Form actions define how the data in a form is sent to a database on a server. Form actions are defined in the Properties inspector with the form—not any specific form field—selected.

The three important fields in the Properties inspector for a form are the Action, Method, and Enctype fields. What you enter in these fields is determined by how the programmer (who set up the script and database to which the form data is being sent) configured the database and scripts at the server. Normally, Method is usually set to POST but can sometimes be set to GET; this again depends on how data is transferred to the server and is defined by how the server is configured. The Action field contains the URL of the Web page at the server that has the script that will manage the data.

Enctype, short for "encryption type," is sometimes used to define how characters are interpreted and formatted. Your server administrator will tell you what, if any, enctype coding is required for forms to be processed by your server.

Because form actions are determined by the settings at your server, the information you enter into the Properties inspector is provided by your server administrator.

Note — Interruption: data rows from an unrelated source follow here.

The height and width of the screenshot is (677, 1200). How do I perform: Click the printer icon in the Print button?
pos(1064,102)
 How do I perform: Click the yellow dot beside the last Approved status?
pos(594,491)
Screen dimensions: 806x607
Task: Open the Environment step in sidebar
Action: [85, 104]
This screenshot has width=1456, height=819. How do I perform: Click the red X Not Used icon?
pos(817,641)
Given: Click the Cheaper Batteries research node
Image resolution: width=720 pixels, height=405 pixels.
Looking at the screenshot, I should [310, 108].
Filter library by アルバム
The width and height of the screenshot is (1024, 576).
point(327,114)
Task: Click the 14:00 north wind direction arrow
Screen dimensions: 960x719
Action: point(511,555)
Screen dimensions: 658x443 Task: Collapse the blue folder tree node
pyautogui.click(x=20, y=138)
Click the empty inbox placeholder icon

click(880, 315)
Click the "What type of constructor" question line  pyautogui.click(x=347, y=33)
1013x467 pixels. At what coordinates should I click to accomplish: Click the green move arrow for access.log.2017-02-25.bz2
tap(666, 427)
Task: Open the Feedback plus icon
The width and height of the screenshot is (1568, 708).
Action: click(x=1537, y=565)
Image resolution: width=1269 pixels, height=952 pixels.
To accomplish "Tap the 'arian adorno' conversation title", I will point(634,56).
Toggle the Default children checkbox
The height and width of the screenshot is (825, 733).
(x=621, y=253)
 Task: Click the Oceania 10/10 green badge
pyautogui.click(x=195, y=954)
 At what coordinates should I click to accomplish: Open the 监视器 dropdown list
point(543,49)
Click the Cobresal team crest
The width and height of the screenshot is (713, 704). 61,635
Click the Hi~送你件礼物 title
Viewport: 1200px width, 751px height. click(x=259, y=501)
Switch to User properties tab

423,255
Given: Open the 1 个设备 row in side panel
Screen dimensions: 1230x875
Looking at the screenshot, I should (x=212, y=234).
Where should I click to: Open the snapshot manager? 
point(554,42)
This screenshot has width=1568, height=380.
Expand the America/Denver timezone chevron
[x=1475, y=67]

In the case of forms designed to match server scripts, those forms normally come with Action settings defined.

If you want to collect data in a form and have it sent to an email address, you can do this easily without having to work with additional server configuration or scripts. In the Action field, type mailto: < your email address>. From the Method pop-up menu, choose POST. In the Enctype field, type text/plain (Figure 28a).

Figure 28a

Figure 28a Defining an action that will send form content to an email address—in this case, mine!

Let me give you a recipe for one of the most widely used server-connected forms: a search engine. Follow these steps to place a FreeFind search field on an open Dreamweaver Web page. You can also use them as a model for using similar services.

  1. Go to www.freefind.com and enter your email address and your site's URL (at an online server). Click the Instant Signup button. FreeFind emails you a password, a login, and a link to the FreeFind control center. Follow the link, log in, and then click the link for a free search field (or you can choose one of the more elaborate, ad-free pay options).
  2. Click the Build Index tab in the FreeFind control center, and then click the Index Now link. FreeFind builds a database at the FreeFind server of all the words in your Web site.
  3. Click the HTML tab and choose one of the four available types of search field forms you can use (the options are Site Search Only, Site and Web Search, Web Search Only, or Text Links).
  4. Select all the HTML for the search field you selected, and choose Edit > Copy from your browser menu.
  5. Back in Dreamweaver, click in the Document window to set the place where the search field will be inserted. Then choose View > Code to switch to Code view. Don't worry about any of the code you see—your cursor is in the spot you clicked in Design view. Choose Edit > Paste to place the HTML code and switch back to Design view to see the search field (Figure 28b).
    Figure 28b

    Figure 28b Placing a search field from FreeFind.

Test your search field in a browser. The search field form has fields and buttons. You can reformat the fields and buttons using the techniques for defining form and form field attributes we've covered. In other words, you can customize the way this form looks—you just can't delete any of the form fields. Other techniques in this chapter cover how customization works, so you can customize forms you get from CGI hosts.